DE OPDRACHT ::
Geef uit de getoonde tekst het gedeelte vanaf "Op 16 januari" tot en met "[eiser] bijtwonden op." letterlijk opnieuw weer.

GETOONDE TEKST ::

Ten slotte is vonnis bepaald.

2.De feiten

2.1.
[eiser] is eigenaar van een hond genaamd [naam hond 1] . [gedaagde] is eigenaar van twee honden genaamd [naam hond 2] en [naam hond 3] . De honden van partijen zijn van het ras Golden Retriever.
2.2.
Op 16 januari 2018 vond een hondentraining plaats waaraan [eiser] , [gedaagde] en [naam] (hierna: [naam] ) met hun honden deelnamen. Na afloop van deze training vond een incident plaats tussen de honden van [eiser] en [gedaagde] . Daarbij raakte [naam hond 1] gewond en liep [eiser] bijtwonden op.
2.3.
[eiser] heeft [gedaagde] aansprakelijk gesteld. [gedaagde] erkent geen aansprakelijkheid.
3. Het geschil
3.1.
[eiser] vordert, zoals verduidelijkt tijdens de mondelinge behandeling [1] , dat de rechtbank bij vonnis, voor zover mogelijk uitvoerbaar bij voorraad:
1. [gedaagde] veroordeelt tot betaling van € 32.700,34, vermeerderd met de wettelijke rente vanaf 18 januari 2018, althans vanaf een zodanige datum als de rechtbank in goede justitie vaststelt;
2. [gedaagde] veroordeelt in de kosten van deze procedure.
3.2.
[gedaagde] voert verweer.
3.3.
Op de stellingen van partijen wordt hierna, voor zover van belang, nader ingegaan.

4.De beoordeling

Rechtsmacht en toepasselijk recht
4.1.
[eiser] woont in België en [gedaagde] woont in Duitsland. Het incident vond plaats in Nederland. Gelet op het internationale karakter van deze zaak zal de rechtbank eerst ambtshalve beoordelen of zij rechtsmacht heeft en welk recht van toepassing is.
4.2.

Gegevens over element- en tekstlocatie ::
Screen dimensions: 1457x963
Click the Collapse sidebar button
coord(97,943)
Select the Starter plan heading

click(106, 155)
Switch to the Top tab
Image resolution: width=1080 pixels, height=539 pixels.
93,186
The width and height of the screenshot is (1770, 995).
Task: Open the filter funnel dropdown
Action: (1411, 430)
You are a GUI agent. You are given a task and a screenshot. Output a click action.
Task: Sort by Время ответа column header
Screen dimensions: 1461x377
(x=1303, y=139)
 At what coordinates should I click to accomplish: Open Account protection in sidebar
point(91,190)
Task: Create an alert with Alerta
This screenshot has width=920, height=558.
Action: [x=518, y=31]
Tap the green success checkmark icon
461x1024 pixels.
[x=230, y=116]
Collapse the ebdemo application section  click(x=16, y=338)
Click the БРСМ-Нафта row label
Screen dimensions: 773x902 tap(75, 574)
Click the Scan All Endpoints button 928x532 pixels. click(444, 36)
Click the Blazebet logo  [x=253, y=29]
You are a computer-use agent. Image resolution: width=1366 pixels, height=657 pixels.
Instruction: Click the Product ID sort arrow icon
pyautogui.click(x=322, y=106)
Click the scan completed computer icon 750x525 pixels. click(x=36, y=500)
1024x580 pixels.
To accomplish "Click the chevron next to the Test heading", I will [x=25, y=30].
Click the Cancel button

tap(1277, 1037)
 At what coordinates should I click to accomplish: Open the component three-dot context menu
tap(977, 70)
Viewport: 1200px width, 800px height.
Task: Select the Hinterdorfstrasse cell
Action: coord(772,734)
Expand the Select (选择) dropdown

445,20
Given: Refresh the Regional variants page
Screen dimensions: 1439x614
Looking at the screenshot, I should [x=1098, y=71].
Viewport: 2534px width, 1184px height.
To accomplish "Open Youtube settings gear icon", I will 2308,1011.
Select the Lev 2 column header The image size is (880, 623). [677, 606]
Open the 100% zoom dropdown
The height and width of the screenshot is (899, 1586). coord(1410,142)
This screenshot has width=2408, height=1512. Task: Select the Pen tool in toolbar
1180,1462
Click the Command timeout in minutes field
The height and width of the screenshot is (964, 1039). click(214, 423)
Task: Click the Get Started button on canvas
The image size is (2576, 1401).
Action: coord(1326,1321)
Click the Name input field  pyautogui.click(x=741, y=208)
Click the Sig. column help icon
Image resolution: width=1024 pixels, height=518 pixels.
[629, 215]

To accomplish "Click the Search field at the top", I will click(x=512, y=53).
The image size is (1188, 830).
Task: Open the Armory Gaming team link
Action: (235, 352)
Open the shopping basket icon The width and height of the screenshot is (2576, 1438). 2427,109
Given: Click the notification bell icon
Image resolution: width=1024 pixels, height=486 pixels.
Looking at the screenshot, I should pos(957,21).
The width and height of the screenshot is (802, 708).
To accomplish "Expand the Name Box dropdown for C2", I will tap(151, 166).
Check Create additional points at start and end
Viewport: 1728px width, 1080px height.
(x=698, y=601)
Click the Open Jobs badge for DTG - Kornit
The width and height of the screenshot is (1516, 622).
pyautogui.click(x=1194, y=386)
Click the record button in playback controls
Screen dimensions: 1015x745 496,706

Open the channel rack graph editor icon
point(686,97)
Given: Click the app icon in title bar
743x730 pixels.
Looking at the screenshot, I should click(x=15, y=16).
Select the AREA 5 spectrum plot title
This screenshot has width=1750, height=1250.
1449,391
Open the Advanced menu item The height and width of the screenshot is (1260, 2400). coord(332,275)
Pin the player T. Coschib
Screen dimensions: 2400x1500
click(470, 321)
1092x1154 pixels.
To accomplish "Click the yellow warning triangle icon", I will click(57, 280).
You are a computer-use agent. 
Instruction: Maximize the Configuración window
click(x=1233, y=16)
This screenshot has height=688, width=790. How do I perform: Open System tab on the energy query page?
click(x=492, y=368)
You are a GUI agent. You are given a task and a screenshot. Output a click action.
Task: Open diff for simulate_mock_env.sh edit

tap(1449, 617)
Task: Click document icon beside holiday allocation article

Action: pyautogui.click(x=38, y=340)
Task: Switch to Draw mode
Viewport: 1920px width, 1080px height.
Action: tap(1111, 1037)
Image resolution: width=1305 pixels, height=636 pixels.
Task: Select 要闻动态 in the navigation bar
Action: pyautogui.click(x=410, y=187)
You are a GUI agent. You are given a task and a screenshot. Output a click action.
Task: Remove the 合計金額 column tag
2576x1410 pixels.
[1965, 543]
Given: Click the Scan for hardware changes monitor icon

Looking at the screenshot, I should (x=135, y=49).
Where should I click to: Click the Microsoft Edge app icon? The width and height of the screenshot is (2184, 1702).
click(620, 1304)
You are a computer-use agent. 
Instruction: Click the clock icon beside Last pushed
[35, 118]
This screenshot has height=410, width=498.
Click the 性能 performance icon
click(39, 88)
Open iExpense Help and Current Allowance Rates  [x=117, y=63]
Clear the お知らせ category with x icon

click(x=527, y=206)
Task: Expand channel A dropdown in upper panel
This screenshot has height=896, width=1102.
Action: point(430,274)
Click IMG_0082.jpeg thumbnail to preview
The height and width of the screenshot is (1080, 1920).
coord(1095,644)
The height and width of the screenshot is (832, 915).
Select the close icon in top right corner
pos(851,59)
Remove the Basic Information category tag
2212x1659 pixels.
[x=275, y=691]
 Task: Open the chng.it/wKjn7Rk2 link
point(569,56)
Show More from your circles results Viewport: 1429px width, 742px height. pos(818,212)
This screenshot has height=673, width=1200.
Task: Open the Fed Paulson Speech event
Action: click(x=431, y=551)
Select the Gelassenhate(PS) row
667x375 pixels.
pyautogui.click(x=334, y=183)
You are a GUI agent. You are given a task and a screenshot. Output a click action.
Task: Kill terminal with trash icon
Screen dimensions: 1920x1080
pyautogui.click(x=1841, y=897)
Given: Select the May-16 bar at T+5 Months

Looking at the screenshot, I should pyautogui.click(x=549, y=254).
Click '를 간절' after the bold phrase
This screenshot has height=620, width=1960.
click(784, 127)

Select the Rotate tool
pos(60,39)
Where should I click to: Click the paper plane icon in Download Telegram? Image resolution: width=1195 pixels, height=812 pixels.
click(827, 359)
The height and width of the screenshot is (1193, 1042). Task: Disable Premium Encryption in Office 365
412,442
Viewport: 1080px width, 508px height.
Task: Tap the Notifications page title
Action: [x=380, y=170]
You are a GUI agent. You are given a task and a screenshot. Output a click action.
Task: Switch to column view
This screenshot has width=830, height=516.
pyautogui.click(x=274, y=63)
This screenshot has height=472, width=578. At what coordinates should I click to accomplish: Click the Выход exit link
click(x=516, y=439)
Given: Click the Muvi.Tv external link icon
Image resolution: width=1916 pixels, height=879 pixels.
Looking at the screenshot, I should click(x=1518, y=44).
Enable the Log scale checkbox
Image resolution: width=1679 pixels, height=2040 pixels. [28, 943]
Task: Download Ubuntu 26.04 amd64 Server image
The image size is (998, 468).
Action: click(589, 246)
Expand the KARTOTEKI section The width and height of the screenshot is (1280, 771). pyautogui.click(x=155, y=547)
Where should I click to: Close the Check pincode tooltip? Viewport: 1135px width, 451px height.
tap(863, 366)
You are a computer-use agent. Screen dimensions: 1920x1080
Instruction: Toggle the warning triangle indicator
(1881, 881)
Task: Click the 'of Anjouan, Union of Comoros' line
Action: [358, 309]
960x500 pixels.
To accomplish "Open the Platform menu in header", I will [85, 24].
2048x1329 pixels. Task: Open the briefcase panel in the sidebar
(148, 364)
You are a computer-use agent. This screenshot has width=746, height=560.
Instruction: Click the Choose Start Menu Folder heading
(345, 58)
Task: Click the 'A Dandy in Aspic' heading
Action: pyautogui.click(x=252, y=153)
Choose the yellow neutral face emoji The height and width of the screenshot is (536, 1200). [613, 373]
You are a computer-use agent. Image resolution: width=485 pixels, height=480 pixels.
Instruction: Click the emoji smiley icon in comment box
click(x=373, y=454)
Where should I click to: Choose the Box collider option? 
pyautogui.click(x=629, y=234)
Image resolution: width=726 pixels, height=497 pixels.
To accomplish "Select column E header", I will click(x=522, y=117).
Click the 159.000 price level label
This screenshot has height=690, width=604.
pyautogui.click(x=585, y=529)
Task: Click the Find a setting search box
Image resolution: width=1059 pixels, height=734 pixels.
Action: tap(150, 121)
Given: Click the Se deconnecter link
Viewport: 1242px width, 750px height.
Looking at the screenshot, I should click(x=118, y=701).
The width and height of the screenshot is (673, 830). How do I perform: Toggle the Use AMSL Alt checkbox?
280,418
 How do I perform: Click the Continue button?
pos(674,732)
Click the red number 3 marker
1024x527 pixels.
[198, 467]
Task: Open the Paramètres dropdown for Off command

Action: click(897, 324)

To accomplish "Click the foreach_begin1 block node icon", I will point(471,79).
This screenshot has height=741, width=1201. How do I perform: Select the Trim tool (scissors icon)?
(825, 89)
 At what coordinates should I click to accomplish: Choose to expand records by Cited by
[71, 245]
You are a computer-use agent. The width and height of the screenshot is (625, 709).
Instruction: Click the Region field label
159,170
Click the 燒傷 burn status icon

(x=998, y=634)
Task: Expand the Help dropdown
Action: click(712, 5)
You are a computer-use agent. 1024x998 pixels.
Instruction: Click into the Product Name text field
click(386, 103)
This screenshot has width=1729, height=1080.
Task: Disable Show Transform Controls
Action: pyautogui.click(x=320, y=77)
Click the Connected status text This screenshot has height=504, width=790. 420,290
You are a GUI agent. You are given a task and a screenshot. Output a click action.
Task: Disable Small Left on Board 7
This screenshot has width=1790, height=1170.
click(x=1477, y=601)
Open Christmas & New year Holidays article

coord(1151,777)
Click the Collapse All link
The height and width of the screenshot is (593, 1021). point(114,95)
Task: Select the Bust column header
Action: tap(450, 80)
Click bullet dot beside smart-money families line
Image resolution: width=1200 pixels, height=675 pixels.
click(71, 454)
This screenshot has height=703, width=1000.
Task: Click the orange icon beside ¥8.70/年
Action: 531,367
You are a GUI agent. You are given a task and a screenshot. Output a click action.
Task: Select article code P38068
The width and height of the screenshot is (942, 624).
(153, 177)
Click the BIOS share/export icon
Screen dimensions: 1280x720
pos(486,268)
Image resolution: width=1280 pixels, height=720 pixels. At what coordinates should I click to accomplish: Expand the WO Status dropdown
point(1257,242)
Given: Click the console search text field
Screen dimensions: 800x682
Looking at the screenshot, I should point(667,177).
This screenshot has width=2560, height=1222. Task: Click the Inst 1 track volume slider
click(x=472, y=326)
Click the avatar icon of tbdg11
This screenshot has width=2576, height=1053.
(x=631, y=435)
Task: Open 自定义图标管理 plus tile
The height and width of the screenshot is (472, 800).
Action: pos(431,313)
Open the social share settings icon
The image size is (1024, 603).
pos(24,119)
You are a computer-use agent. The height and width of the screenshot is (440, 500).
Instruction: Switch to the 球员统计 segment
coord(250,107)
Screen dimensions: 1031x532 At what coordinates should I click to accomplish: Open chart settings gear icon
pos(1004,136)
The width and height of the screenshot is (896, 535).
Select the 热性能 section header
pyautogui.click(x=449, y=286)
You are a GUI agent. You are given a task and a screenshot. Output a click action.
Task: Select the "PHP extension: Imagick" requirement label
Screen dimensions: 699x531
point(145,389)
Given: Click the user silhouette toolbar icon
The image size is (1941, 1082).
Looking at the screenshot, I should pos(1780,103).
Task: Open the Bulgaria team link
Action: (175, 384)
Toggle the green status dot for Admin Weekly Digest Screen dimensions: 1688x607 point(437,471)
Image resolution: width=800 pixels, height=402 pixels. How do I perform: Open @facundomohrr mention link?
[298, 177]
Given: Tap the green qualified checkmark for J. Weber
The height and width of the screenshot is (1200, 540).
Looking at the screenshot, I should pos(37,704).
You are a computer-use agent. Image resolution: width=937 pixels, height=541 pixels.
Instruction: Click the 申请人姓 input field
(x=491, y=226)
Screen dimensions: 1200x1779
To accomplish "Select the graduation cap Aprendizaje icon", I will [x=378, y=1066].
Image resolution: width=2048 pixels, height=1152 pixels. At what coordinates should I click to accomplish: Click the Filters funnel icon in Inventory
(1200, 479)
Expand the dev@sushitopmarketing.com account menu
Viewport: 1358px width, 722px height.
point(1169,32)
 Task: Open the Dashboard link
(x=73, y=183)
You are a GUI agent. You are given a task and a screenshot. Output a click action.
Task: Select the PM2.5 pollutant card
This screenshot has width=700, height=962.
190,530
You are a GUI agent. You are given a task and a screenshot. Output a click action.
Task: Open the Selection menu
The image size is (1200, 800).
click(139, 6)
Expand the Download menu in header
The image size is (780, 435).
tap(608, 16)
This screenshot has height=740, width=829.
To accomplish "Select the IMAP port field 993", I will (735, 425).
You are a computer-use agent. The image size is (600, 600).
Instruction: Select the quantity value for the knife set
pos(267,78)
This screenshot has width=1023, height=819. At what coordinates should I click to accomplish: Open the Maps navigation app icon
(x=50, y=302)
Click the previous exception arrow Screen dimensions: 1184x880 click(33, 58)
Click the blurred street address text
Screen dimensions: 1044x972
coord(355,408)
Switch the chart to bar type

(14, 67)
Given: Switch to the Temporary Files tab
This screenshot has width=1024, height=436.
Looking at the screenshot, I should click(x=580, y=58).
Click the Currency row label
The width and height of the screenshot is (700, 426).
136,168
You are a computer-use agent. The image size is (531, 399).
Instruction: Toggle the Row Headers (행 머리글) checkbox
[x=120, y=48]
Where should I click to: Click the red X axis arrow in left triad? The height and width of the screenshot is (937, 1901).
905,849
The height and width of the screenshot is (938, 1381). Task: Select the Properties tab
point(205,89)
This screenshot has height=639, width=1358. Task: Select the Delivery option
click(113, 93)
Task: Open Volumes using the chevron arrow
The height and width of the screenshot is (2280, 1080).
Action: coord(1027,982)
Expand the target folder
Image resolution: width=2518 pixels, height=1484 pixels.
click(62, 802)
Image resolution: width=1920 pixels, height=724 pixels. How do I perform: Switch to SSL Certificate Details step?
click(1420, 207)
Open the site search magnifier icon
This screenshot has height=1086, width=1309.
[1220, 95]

ANTWOORD ::
Op 16 januari 2018 vond een hondentraining plaats waaraan [eiser] , [gedaagde] en [naam] (hierna: [naam] ) met hun honden deelnamen. Na afloop van deze training vond een incident plaats tussen de honden van [eiser] en [gedaagde] . Daarbij raakte [naam hond 1] gewond en liep [eiser] bijtwonden op.